Sesuai dengan tema kuliah tamu kali ini "Berani Gagal", Dr. Sammy menjelaskan tentang Adversity Quotient (AQ). Belum lama ini, AQ muncul sebagai salah bentuk kecerdasan yang dapat diukur dan merepresentasikan bagian kecerdasan emosional. "Dalam AQ, manusia terbagi sebagai Climber, Camper, Quitter. Tingkatan tersebut dianalogian dengan para pendaki gunung," jelas Sammy. Climber diibaratkan sebagai orang yang selalu optimis, suka tantangan, dan tidak mudah menyerah menghadapi berbagai masalah. Camper adalah orang-orang yang berani menerima tantangan, namun ketika level tantangan tersebut dinaikkan seorang Camper tak mau ambil risiko. Quitter merupakan orang-orang yang tak mau ambil risiko, mudah menyerah, dan merasa tidak bisa menyelesaikan sebuah masalah.

Negara-negara maju seperti Amerika dan Eropa telah mempertimbangkan AQ sebagai bentuk kecerdasan. AQ dapat dihitung dengan cara sederhana yaitu dengan cara membagikan kuisioner. Dalam kuisioner tersebut terdapat kasus-kasus yang harus di jawab peserta. Setelah itu, dilakukan perhitungan berdasarkan hasil kuisioner lalu berdasarkan perhitungan ditentukan kategori Climber, Camper, atau Quitter.  

Pada Kuliah Umum ini, Djarum Foundation juga mengadakan test pengukuran AQ para peserta. Hasilnya, dari sekitar 400 mahasiswa yang mengikuti test, 21% bersifat Quitter, 58% bersifat Camper, dan 21% bersifat Climber. "Hasil tersebut merupakan hasil standar di negara-negara maju. Bisa dikatakan, peserta kuliah umum hari ini memiliki kualitas yang baik pada AQ," tutur Sammy.

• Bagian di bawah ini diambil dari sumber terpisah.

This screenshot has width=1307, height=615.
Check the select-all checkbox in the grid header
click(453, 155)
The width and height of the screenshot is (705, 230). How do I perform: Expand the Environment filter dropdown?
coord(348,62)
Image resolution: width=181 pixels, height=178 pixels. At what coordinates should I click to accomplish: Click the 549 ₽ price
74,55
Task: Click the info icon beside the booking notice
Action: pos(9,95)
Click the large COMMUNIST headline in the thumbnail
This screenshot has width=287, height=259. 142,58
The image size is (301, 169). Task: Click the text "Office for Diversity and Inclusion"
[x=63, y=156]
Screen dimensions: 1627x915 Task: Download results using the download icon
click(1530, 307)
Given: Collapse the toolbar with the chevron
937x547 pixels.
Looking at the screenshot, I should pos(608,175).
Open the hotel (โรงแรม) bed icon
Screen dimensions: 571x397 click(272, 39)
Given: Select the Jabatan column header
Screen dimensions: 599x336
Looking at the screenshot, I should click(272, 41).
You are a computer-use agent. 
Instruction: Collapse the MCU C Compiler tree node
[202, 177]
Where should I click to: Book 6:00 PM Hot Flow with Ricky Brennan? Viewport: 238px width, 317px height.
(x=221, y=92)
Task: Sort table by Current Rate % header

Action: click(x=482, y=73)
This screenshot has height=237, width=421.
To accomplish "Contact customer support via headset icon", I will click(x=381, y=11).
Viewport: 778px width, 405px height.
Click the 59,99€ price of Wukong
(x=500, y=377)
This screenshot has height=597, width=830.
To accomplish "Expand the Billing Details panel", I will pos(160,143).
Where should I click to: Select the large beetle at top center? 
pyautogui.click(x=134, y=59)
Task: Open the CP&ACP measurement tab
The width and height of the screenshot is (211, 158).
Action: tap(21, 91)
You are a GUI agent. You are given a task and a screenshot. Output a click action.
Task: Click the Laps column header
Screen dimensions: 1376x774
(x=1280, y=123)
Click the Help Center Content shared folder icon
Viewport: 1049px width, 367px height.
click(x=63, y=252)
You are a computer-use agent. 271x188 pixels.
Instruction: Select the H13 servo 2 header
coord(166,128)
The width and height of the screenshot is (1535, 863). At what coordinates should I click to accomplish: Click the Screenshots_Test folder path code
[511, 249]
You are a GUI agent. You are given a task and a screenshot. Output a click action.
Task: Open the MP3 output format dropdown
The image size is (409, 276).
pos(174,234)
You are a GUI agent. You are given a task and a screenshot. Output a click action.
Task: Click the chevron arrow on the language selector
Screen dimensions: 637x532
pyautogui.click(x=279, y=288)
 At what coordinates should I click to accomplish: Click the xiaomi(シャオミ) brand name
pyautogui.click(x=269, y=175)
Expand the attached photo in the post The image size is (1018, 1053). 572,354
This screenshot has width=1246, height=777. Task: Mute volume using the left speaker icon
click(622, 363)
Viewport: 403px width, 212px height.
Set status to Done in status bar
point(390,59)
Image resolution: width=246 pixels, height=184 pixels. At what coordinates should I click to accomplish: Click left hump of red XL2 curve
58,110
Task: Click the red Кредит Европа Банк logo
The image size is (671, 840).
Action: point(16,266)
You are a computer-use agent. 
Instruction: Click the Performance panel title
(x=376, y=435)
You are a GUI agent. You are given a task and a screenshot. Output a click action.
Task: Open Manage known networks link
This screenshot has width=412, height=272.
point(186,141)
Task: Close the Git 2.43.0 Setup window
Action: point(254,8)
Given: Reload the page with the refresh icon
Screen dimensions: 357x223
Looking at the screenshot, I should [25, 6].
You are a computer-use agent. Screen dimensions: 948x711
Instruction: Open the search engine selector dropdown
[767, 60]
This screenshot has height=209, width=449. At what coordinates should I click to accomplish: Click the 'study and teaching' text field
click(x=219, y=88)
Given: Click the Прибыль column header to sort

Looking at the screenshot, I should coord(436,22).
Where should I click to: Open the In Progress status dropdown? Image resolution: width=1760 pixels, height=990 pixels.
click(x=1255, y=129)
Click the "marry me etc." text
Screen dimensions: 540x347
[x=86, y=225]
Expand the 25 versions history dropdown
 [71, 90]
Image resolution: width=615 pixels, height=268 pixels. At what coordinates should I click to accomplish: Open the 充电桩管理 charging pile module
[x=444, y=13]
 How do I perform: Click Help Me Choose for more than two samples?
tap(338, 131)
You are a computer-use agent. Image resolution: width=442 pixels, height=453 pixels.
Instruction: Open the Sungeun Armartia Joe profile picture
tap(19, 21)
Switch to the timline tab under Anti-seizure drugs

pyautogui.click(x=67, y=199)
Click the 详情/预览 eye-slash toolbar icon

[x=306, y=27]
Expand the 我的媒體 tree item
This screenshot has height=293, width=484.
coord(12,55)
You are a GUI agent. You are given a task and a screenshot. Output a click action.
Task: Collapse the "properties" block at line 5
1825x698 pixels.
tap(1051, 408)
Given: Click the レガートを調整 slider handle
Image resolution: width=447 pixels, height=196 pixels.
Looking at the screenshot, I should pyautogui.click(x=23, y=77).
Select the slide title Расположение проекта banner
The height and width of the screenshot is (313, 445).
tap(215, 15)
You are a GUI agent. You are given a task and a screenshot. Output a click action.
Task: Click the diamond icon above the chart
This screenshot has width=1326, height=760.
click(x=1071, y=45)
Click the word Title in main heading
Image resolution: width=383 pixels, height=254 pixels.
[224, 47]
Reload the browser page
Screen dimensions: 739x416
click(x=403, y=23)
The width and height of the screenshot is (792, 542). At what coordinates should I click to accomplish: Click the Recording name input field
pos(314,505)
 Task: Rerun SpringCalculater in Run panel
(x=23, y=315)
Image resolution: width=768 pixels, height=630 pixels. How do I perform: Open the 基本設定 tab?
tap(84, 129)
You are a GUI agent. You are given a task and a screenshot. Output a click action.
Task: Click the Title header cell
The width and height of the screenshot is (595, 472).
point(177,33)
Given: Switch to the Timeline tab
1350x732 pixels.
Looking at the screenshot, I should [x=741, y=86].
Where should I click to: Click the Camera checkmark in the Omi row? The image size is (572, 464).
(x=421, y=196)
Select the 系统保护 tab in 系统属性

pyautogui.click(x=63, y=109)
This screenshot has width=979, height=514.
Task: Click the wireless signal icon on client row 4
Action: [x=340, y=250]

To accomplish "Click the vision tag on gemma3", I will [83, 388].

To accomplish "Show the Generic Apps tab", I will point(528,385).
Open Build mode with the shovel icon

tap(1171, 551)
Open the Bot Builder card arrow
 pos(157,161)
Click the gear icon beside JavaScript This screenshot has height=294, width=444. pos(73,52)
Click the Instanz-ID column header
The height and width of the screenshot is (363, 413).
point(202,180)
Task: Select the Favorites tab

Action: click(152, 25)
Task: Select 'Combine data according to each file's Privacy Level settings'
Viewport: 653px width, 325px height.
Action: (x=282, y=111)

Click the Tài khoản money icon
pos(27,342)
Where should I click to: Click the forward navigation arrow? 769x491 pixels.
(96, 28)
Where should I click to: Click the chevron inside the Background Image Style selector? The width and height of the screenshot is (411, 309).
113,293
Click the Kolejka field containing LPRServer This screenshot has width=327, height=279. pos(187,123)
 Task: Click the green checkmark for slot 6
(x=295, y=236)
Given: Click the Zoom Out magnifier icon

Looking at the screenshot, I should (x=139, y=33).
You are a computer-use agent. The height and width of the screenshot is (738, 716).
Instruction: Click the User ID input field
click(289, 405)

Menurut Sammy, AQ yang baik dibutuhkan bagi setiap orang dalam menjadi kehidupan. Contohnya, tantangan atau masalah yang berujung kegagalan dalam dunia kerja nanti, rentan membuat orang stress. Kelebihan lain yang dimiliki AQ adalah dapat di-improve. "AQ dapat di- dengan metode LEAD (Listen,Axplore, Analyze, and Do something). Jadi setiap orang tidak perlu khawatir akan kegagalan, AQ masih dapat ditingkatkan",tutup Sammy.